Start of Available data
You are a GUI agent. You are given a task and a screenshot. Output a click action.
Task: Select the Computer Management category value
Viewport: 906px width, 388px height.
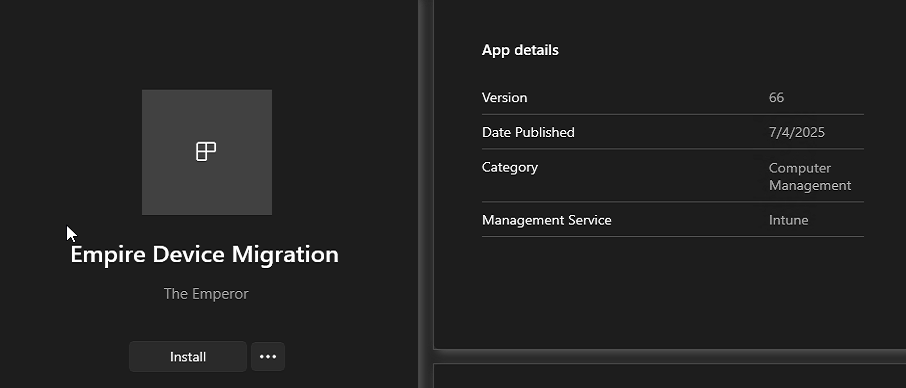tap(810, 177)
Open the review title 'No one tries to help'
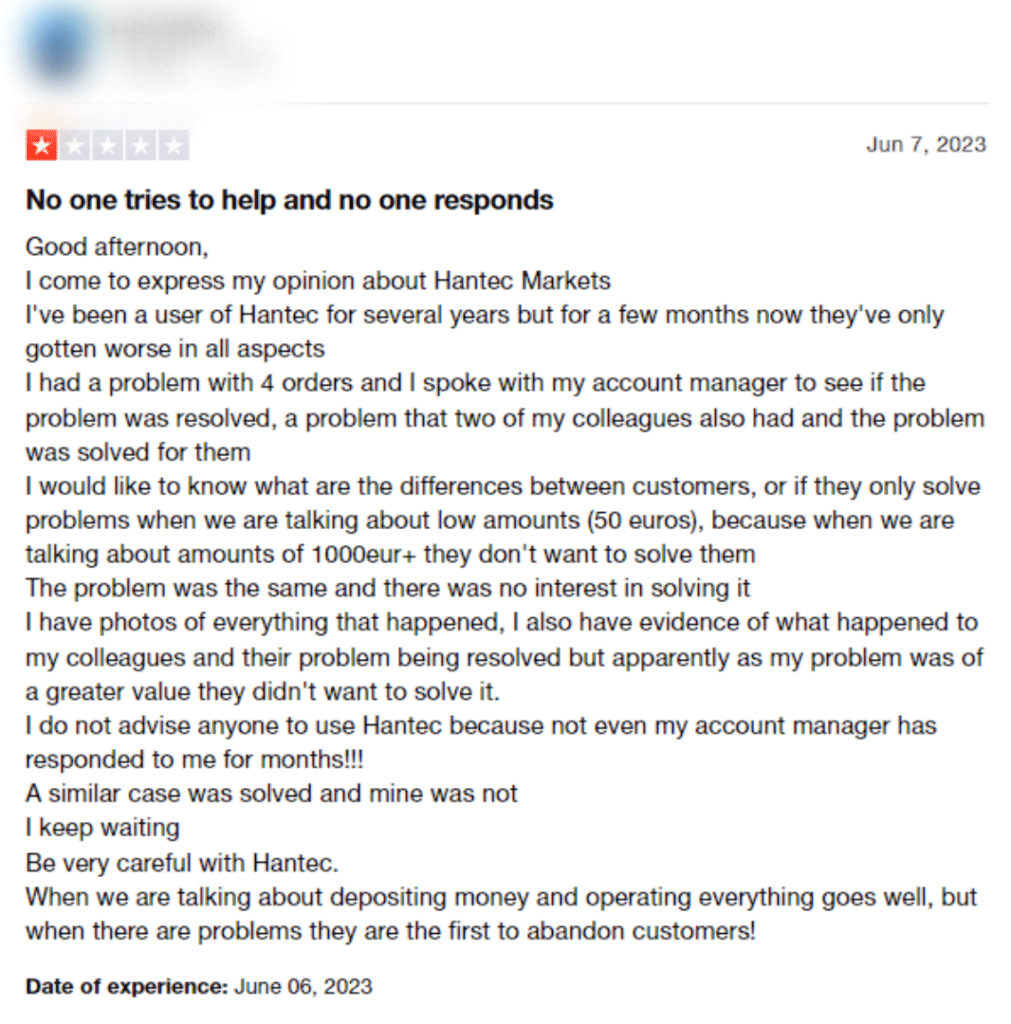Image resolution: width=1011 pixels, height=1024 pixels. 289,200
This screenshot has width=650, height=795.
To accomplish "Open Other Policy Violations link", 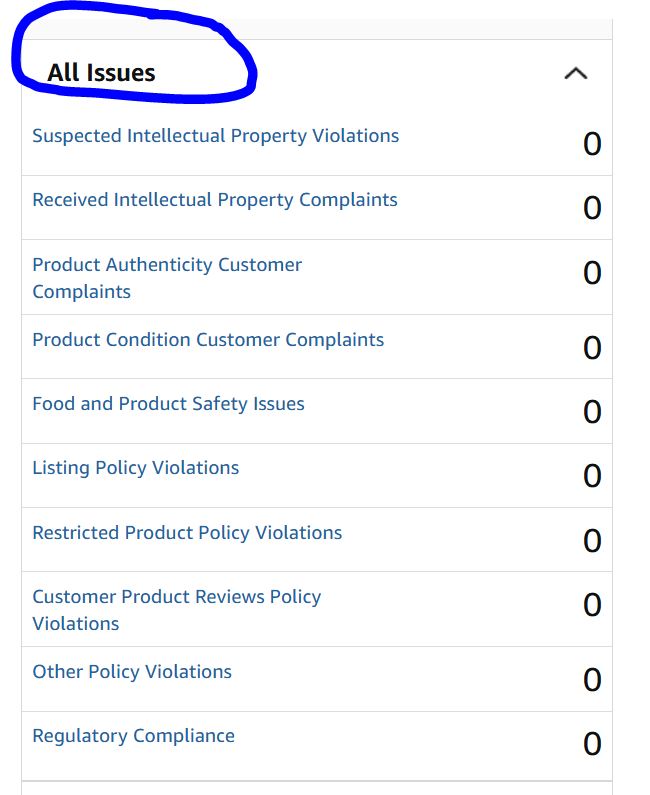I will point(132,672).
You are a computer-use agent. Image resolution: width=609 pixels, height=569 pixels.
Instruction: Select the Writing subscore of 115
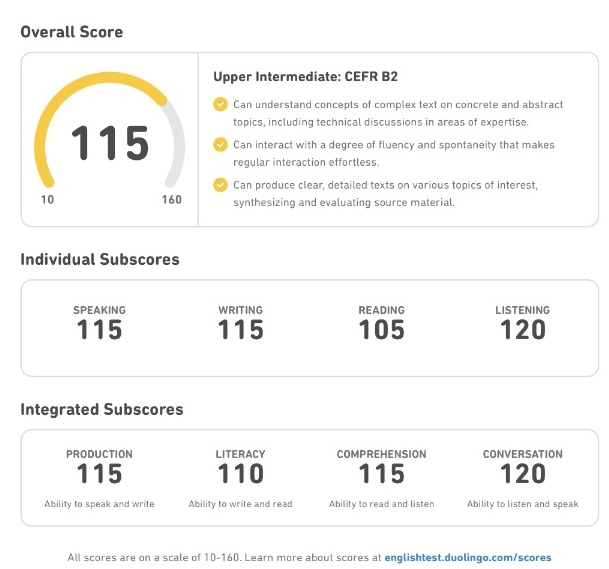pyautogui.click(x=241, y=330)
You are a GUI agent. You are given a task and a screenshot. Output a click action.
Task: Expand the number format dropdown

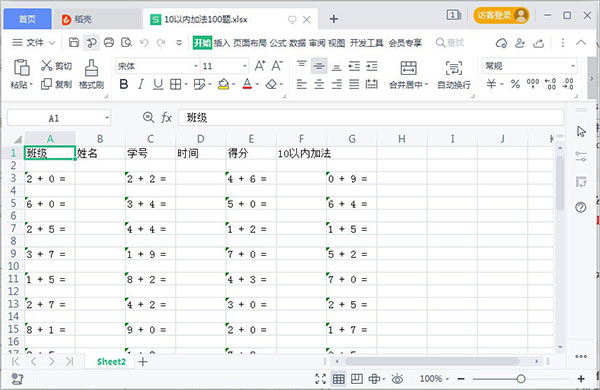coord(573,66)
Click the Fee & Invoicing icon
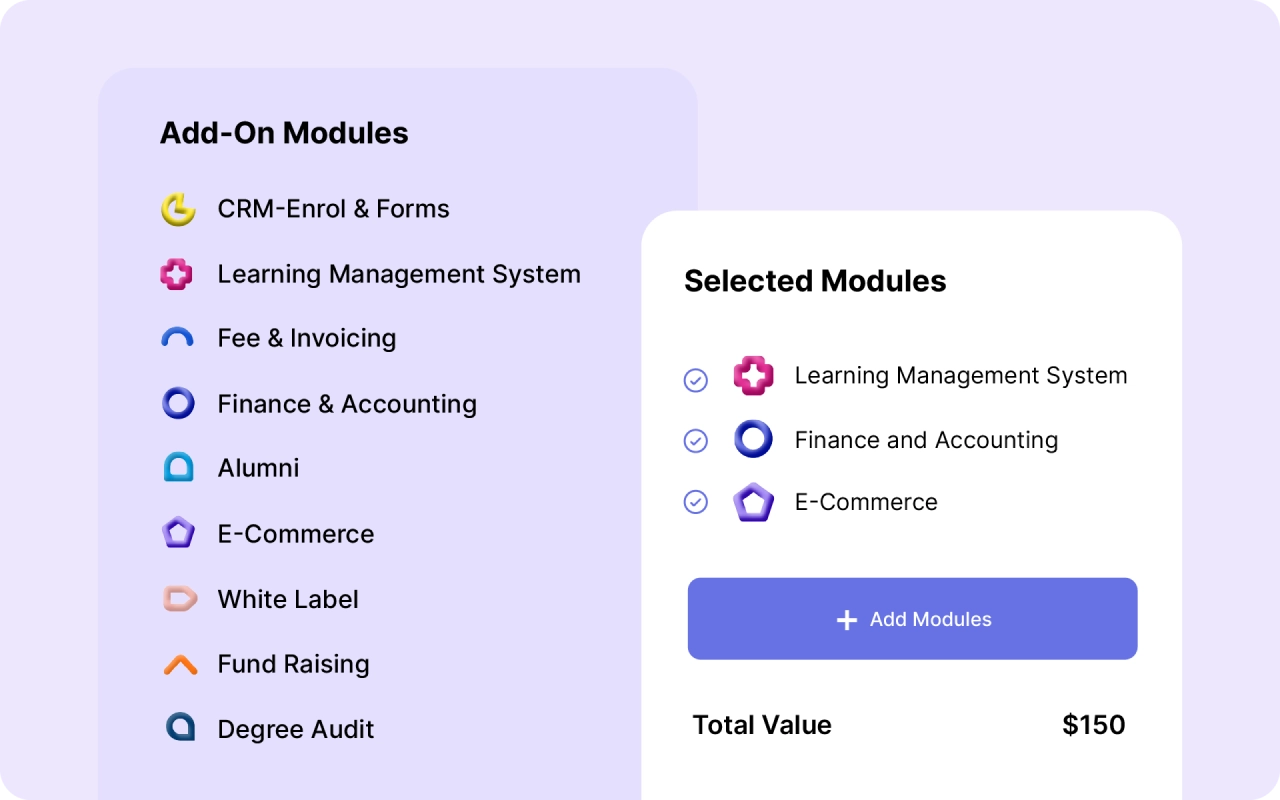Screen dimensions: 1280x800 [x=178, y=338]
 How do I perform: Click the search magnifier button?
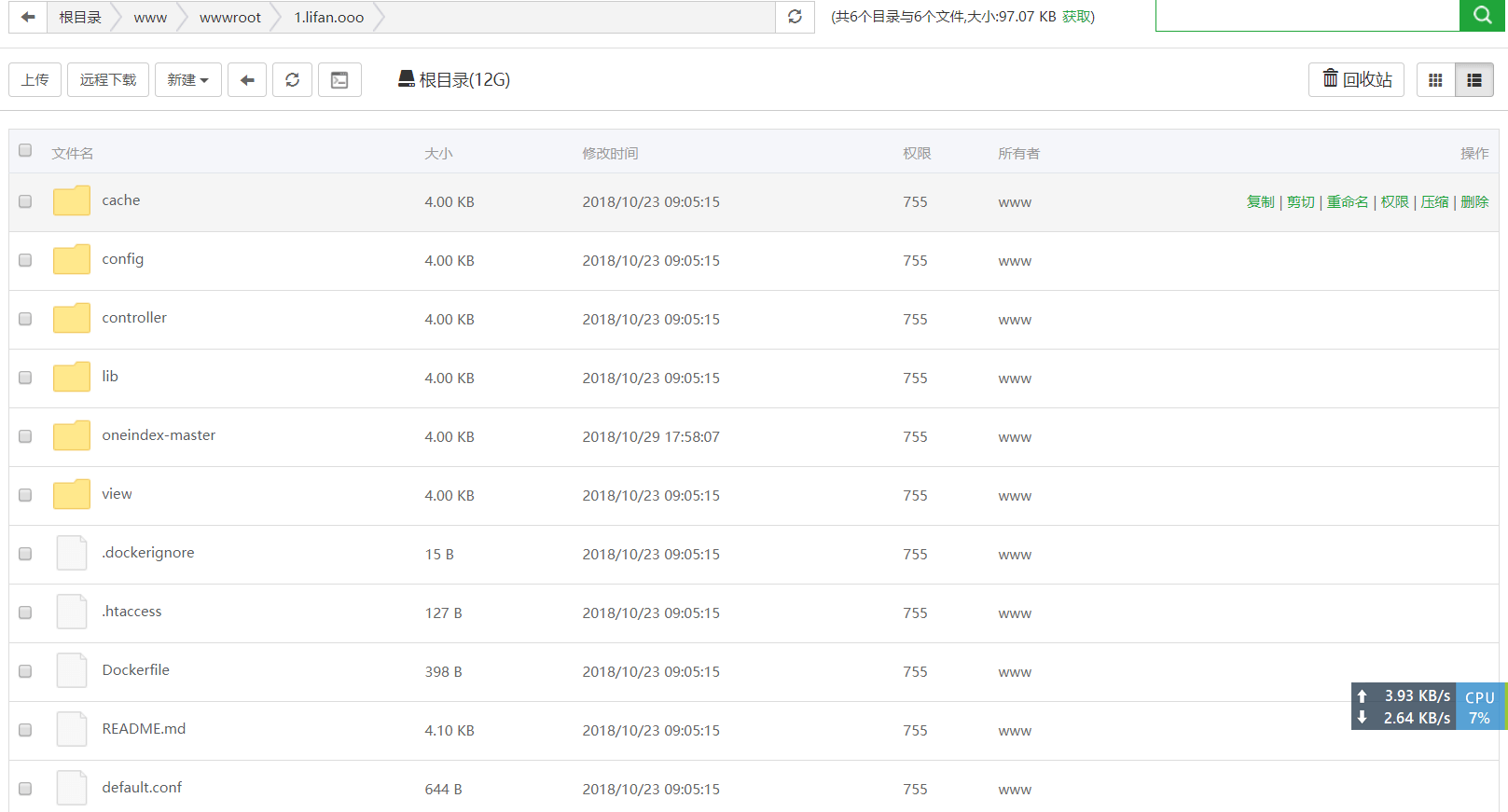pos(1481,15)
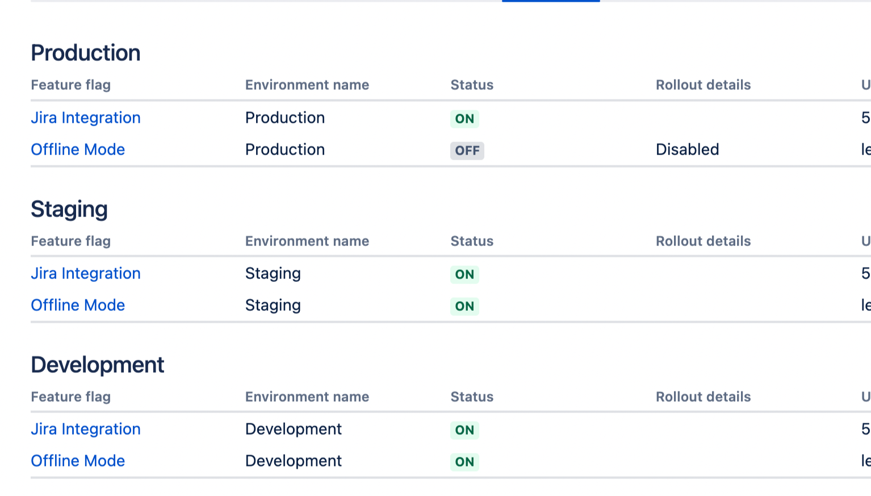Open Offline Mode link in Production section

coord(78,150)
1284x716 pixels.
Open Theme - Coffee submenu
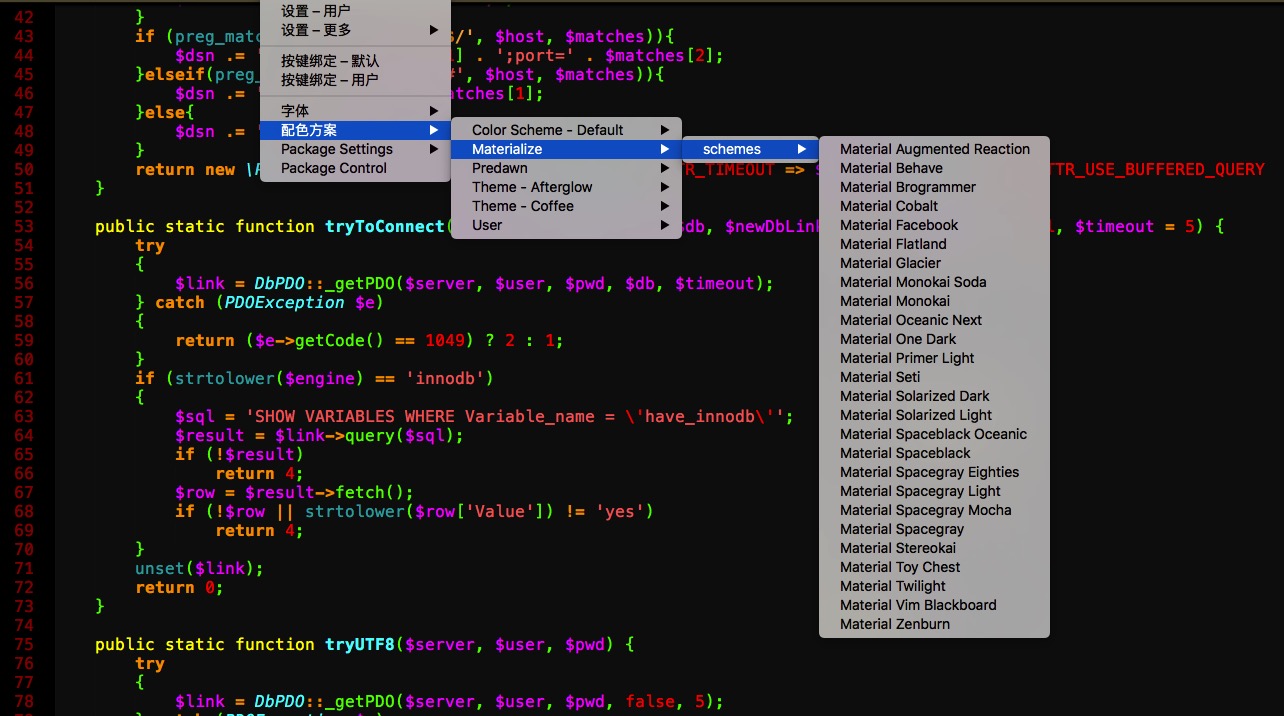[x=566, y=206]
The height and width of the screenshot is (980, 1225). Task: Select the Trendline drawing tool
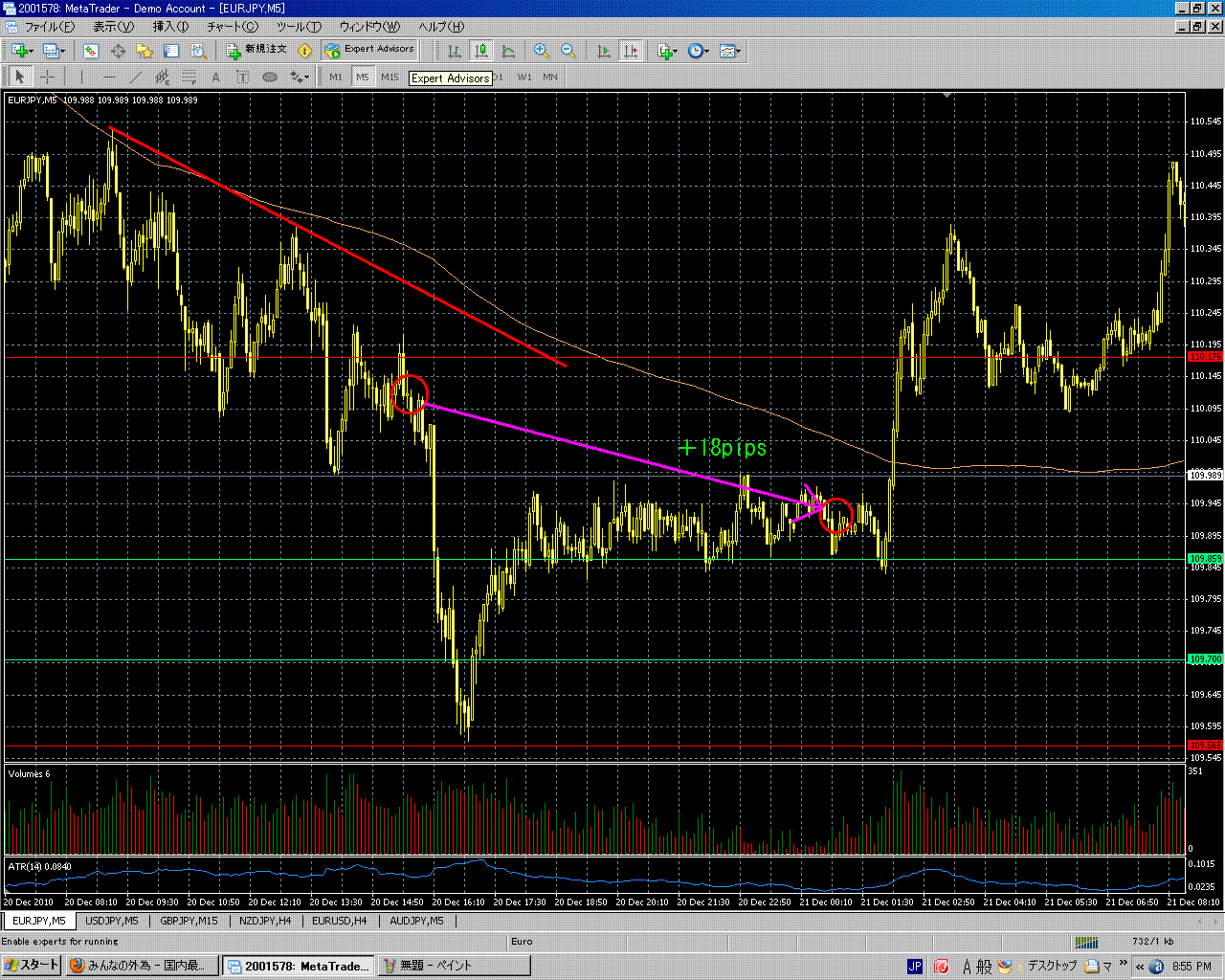pos(135,78)
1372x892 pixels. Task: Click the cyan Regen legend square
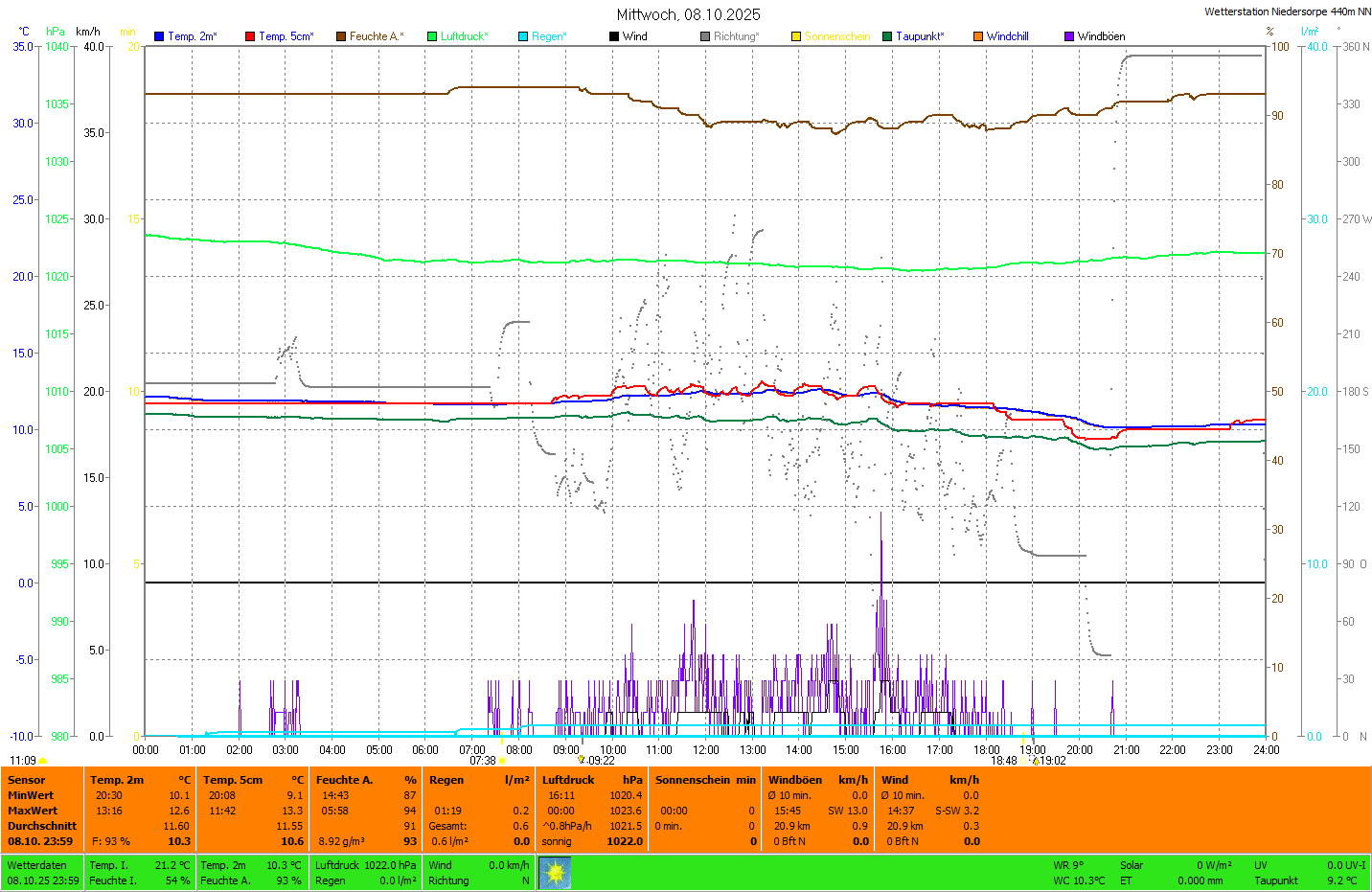523,36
End of Available data
*Instructions to follow*. Your answer must be exactly the lines from the one with "The height and" through the last line of the entries, both included, with no pictures; please add nothing else.

*Answer*.
The height and width of the screenshot is (980, 1225). Task: Select the Trendline drawing tool
pos(135,78)
1372x892 pixels. Task: Click the cyan Regen legend square
523,36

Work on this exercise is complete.